* begin Text section *

19. The primary purpose of this section is to identify options for the allocation and control of GHG emissions from international bunker fuels. It also provides information on the current extent of such emissions, possible future trends in international aviation and shipping, and issues that should be considered with regard to the options (see also FCCC/SBSTA/1996/9/Add.2).

B. Background


20. The COP, by decision 4/CP.1, requested the SBSTA and the SBI, taking fully into account ongoing work in Governments and international organizations, including the International Maritime Organization (IMO) and the International Civil Aviation Organization (ICAO), to address the issue of the allocation and control of emissions from international bunker fuels, and report on this work to the Conference at its second session. Subsequently, the SBSTA, at its second session, requested the secretariat to address issues such as bunker fuels in the documentation to be prepared for consideration by the SBSTA at its third session, with a view to overcoming inconsistencies in the presentation of data on inventories (FCCC/SBSTA/1996/8, para. 62).

21. International bunker fuels, that is, fuel sold to any air or marine vessel engaged in international transport is reported separately from other sectors in national emission inventories. The IPCC Guidelines recommend that such emissions should as far as possible be excluded from the totals and subtotals in the energy sector.(5) This reflects the decision of the Intergovernmental Negotiating Committee for a Framework Convention on Climate Change (see A/AC.237/55, annex I, para. 1(c)).

* end Text section *
* begin Provided data *

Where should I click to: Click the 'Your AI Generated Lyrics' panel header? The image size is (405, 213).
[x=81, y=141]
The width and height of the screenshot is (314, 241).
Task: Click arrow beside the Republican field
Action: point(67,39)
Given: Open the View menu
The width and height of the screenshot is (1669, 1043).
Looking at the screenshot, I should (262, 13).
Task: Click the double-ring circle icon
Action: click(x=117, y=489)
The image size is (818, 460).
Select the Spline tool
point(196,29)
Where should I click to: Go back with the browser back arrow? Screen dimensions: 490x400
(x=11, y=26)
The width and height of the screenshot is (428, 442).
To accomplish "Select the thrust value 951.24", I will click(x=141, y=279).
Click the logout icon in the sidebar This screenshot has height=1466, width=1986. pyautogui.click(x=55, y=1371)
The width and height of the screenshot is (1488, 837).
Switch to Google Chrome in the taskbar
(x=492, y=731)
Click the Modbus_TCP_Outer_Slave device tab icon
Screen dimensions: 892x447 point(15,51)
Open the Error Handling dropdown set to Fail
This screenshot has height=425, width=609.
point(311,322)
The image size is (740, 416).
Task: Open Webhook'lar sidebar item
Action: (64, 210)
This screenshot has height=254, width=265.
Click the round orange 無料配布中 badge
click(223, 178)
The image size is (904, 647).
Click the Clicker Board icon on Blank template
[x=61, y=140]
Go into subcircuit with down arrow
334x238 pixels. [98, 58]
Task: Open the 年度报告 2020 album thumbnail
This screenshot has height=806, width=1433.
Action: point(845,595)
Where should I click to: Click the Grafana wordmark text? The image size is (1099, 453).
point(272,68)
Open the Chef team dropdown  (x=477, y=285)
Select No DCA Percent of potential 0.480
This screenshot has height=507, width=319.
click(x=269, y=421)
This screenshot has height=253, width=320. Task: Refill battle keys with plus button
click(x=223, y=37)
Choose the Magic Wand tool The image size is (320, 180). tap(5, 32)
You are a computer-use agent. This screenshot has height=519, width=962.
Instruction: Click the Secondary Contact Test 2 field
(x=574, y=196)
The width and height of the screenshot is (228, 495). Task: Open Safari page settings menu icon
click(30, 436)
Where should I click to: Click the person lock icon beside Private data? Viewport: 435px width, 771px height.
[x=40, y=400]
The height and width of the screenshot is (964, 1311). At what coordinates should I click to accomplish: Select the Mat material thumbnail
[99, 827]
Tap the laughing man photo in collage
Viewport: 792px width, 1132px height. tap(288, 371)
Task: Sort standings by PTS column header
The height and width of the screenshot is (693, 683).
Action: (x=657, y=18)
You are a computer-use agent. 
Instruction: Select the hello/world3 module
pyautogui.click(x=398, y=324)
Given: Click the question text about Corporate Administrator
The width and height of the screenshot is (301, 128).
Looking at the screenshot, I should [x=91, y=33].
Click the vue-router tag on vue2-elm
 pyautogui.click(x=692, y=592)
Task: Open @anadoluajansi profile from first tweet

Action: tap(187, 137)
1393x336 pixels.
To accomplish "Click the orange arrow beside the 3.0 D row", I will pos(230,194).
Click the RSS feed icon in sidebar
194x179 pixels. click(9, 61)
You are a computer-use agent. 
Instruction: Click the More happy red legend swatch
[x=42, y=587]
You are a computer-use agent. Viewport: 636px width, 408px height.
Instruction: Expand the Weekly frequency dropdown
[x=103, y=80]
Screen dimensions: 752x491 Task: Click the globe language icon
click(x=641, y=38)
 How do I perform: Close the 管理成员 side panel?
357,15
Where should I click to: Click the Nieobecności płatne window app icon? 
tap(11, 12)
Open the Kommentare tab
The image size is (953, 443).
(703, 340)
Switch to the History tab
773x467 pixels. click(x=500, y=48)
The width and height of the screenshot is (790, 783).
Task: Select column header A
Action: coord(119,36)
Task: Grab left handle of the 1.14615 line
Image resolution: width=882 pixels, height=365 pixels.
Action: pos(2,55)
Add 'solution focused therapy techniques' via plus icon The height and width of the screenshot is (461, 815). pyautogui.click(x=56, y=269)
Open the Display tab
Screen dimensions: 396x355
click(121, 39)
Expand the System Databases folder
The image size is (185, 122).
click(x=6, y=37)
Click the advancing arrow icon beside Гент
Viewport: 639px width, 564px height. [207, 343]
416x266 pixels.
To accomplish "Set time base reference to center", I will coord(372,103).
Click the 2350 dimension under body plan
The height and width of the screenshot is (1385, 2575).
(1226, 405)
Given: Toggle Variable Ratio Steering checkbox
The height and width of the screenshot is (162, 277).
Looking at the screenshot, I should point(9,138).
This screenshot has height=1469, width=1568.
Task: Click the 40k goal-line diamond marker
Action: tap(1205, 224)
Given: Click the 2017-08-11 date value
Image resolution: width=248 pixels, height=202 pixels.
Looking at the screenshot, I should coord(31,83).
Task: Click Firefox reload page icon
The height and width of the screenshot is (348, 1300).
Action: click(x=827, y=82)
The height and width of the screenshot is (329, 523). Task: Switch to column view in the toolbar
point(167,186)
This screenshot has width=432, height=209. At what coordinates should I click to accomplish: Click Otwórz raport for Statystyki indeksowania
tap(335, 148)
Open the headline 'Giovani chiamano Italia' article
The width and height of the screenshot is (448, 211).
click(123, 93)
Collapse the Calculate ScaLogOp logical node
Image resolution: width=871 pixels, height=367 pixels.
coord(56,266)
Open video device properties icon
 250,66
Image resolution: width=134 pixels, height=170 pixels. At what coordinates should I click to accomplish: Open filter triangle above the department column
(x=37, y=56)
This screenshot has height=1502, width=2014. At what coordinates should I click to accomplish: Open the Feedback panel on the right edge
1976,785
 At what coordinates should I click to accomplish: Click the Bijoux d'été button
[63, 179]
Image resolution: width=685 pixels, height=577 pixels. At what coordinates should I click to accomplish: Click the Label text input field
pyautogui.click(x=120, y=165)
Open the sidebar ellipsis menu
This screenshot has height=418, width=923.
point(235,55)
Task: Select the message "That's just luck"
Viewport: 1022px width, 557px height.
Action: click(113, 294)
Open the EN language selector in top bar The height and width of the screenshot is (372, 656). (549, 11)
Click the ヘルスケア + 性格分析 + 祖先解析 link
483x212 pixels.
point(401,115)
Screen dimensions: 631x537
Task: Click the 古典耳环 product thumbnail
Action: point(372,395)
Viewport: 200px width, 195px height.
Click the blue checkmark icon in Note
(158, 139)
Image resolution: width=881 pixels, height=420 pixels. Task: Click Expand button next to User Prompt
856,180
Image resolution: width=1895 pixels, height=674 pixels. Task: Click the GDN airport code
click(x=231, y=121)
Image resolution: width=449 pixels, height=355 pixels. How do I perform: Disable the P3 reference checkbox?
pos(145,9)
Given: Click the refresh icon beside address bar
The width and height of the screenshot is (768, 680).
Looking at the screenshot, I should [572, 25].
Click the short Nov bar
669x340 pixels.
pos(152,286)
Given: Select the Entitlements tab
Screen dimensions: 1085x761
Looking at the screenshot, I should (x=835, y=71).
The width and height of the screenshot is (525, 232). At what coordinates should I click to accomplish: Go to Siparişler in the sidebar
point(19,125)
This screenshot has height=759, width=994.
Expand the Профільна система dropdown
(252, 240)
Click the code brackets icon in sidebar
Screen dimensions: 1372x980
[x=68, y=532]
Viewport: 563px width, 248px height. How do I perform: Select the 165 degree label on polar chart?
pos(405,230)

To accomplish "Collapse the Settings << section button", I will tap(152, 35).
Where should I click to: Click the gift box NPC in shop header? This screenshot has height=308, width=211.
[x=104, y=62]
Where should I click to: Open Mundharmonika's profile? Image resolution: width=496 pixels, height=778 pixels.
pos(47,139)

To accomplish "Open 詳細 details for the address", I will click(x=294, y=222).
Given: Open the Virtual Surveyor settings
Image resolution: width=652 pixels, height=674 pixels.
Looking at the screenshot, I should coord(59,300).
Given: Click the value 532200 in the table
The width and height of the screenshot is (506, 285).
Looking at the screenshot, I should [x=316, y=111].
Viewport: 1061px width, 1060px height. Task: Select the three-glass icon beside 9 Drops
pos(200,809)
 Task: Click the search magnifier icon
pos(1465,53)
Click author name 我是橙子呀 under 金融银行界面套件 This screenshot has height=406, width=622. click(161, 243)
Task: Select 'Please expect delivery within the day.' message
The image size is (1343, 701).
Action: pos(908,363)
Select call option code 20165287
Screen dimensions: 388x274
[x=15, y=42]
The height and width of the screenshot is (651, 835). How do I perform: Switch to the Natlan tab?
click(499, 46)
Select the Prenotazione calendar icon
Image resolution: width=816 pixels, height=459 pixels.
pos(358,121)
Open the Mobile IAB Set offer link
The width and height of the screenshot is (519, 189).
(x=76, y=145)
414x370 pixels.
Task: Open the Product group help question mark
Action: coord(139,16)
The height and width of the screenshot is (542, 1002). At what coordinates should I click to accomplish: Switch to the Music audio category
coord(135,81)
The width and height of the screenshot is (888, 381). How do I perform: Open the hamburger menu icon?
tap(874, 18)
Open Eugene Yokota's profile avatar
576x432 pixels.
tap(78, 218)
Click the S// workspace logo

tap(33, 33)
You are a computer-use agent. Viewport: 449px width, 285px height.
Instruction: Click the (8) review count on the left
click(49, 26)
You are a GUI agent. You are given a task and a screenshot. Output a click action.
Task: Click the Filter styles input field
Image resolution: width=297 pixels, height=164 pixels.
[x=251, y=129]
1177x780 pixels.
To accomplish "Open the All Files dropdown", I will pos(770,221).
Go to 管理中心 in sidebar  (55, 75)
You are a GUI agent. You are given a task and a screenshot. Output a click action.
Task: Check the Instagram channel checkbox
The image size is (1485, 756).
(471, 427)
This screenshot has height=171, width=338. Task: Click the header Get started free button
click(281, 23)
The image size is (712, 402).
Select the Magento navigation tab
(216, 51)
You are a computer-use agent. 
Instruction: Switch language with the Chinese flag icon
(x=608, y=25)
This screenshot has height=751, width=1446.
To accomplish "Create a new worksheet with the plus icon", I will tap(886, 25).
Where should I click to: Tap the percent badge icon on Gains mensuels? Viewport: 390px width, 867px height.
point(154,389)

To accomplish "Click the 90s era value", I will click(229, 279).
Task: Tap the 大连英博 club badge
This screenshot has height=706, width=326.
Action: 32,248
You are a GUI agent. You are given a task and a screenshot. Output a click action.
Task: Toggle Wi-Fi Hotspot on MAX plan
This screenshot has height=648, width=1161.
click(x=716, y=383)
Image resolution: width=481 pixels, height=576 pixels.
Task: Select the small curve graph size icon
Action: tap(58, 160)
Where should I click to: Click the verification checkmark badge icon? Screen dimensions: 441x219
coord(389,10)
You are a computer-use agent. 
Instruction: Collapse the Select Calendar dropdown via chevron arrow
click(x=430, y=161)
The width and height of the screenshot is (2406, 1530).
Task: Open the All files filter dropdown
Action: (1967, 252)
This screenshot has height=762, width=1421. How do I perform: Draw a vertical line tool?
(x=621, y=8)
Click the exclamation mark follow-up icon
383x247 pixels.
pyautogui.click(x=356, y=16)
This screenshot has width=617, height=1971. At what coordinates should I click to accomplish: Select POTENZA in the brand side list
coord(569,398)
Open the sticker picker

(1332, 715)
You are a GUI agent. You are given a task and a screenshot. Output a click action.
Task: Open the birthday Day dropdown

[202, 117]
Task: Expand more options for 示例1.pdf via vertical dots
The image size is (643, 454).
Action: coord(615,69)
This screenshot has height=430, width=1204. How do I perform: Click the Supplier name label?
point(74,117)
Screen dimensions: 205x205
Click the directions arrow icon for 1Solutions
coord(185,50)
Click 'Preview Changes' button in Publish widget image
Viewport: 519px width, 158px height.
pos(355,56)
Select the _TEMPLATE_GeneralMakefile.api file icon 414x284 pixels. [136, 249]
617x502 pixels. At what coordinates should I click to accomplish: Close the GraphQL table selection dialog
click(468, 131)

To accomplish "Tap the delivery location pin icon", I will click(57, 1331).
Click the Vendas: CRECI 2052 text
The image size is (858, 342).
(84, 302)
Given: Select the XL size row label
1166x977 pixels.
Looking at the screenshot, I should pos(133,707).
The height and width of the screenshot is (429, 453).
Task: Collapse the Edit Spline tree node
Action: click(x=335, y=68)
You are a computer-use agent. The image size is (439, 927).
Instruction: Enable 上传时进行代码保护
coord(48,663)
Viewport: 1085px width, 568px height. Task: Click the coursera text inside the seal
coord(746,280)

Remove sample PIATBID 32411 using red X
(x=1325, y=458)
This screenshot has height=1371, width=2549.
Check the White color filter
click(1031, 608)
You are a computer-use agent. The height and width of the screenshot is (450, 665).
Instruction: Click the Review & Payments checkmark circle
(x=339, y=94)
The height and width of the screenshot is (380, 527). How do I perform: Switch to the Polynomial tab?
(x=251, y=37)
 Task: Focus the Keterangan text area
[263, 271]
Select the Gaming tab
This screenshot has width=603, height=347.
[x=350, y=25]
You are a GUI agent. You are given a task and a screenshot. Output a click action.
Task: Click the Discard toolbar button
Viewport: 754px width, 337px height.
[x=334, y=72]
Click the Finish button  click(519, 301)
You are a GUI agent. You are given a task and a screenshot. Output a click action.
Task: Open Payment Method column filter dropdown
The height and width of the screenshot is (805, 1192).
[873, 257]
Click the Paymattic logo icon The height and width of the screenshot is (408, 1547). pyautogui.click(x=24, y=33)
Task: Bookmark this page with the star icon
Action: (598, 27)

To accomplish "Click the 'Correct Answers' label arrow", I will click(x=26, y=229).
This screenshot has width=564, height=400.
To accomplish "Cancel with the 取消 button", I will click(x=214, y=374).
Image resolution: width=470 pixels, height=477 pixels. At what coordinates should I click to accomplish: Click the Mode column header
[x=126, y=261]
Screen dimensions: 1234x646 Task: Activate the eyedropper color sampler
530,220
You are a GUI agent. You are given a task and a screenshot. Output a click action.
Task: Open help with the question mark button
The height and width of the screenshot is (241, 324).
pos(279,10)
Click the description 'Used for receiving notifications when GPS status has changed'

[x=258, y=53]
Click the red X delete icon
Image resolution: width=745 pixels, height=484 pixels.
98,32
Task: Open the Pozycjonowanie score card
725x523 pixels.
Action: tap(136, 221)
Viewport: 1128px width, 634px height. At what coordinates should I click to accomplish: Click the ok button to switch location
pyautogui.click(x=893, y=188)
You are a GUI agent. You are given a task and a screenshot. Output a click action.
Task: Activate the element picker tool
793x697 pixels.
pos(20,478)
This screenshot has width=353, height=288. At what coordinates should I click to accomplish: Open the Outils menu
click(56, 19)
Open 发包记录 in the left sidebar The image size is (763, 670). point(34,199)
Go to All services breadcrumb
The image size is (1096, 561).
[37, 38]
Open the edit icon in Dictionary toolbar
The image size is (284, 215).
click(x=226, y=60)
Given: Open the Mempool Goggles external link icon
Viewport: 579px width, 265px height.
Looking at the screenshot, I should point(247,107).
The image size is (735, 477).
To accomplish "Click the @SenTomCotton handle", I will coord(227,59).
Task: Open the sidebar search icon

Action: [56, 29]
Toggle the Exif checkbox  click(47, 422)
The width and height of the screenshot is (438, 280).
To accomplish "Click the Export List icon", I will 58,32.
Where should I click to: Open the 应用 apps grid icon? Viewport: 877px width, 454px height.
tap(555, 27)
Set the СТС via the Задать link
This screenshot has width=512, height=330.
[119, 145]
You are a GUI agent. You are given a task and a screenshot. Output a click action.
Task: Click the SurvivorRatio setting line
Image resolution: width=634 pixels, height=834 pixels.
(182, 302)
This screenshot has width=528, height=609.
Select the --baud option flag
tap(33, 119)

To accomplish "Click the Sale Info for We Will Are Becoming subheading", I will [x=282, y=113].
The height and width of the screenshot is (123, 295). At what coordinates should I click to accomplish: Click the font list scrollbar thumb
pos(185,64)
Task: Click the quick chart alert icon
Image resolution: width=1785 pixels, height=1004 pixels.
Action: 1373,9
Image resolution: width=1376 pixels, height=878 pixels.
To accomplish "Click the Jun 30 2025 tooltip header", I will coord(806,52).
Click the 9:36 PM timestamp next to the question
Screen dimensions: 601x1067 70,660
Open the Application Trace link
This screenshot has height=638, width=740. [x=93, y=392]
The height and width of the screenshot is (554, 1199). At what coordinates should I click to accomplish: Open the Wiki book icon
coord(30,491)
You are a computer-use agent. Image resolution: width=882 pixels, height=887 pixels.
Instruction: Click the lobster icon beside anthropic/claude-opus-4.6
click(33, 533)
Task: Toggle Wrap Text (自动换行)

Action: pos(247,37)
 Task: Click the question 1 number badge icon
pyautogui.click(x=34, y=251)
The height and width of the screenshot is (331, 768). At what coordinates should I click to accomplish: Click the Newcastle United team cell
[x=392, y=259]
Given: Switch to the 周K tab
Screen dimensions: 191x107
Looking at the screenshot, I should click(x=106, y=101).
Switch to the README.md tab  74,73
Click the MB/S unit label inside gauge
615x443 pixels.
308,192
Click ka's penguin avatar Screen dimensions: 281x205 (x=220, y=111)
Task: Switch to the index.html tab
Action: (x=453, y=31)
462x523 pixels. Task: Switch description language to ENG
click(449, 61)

* end Provided data *

Required task: Update the part of the bunker fuels text that opens with the words containing "B. Background" and closes with "(FCCC/SBSTA/1996/8, para. 62).", putting "International Air Transport Association" in place of "International Civil Aviation Organization". These entries have no connection to the bunker fuels text.

Solution below:
B. Background


20. The COP, by decision 4/CP.1, requested the SBSTA and the SBI, taking fully into account ongoing work in Governments and international organizations, including the International Maritime Organization (IMO) and the International Air Transport Association (ICAO), to address the issue of the allocation and control of emissions from international bunker fuels, and report on this work to the Conference at its second session. Subsequently, the SBSTA, at its second session, requested the secretariat to address issues such as bunker fuels in the documentation to be prepared for consideration by the SBSTA at its third session, with a view to overcoming inconsistencies in the presentation of data on inventories (FCCC/SBSTA/1996/8, para. 62).